In a similar way, the games and the show would not be as interesting if all of these vaults were the same. This is the premise of the episode. The Trap isn’t obvious. It isn’t a door opening to reveal a giant mutant bear, or a raider with a gun at the end of a road. Vault 4 is unnerving and, as talked about in previous reviews, Fallout does its best work when making suggestions and implying with its smaller moments.
We have the hilariously deadpan Chris Parnell (you may have seen him as Dr Spaceman in 30 Rock, or indeed know him from his work with the Lonely Island crew), introduced as casually as you like before the reveal that he is a cyclops. It’s this, as well as other strange abnormalities in other Vault 4 inhabitants, where the show makes its first obvious suggestion that things aren’t normal.
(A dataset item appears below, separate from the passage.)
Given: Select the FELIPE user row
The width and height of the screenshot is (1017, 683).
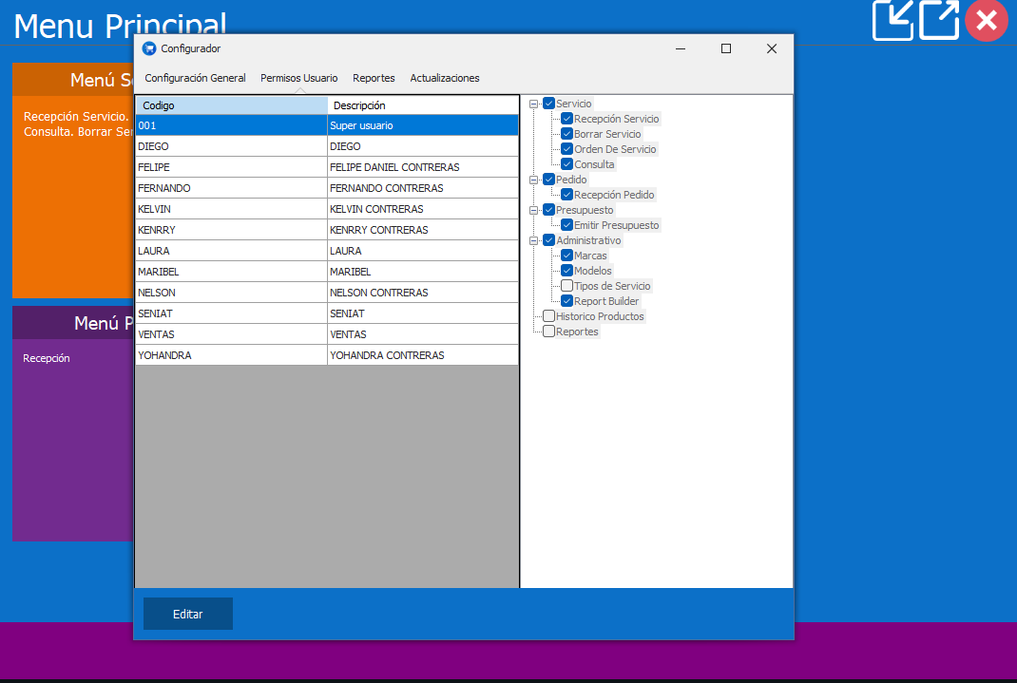Looking at the screenshot, I should [x=231, y=167].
The visual effects on Parnell’s face are like if Doctor Strange and the Multiverse of Madness did it well.
In fact all of the scenes inside this new Vault, where Lucy and Maximus are welcomed seemingly as guests, are a wild ride. Glimpses and conversations tease a mad science cult one moment, a sex cult the next, before we’re presented with what looks like a vampire cult, each step crazier and more unexpected than the last before the final reveal announces something that can’t possibly make sense, and yet this is what our pair have to deal with.
The entire episode is one great performance after another.
Ella Purnell does the hard work skulking around the secretive labs, but it’s Moten who gets to have some fun as we get to watch someone whose home was blown up and whose life has been one slog after another, get treated to a hot shower and a robe. As always, it’s these small moments of comedy that shine through. For eagle-eyed and bat-eared viewers, the mise-en-scene, set design and sound design in these sequences create an outstanding combination too.
The entire episode is one great performance after another. Walton Goggins gives wisecracks and sly looks a-plenty before we’re introduced to none other than Glenn Fleshler, turning up for a scene and improving an already-amazing episode by another few degrees.
The previous couple of episodes have decided to focus entirely on one or two characters, but The Trap manages to intertwine two phenomenal parts of the Fallout story and give all the principal cast something special to do.
For Goggins, we see both present-timeline and past-timeline, Ghoul and Howard, as he socialises with people he despises. We see a staunch capitalist, ready to plaster his own face all over a conglomerate’s advertising hoardings, somehow have his world upended and his mind with it. In a few short scenes Cooper starts to turn his back on everything he’s relied on. His wife, his way of life, The American Dream — they all start to seem to take on a dark, twisted version of themselves in front of his very eyes.
Forget ‘What would I do?’ I’m on tenterhooks until I can grasp episode seven in my power armour grip and find out what Lucy, Maximus and The Ghoul do next.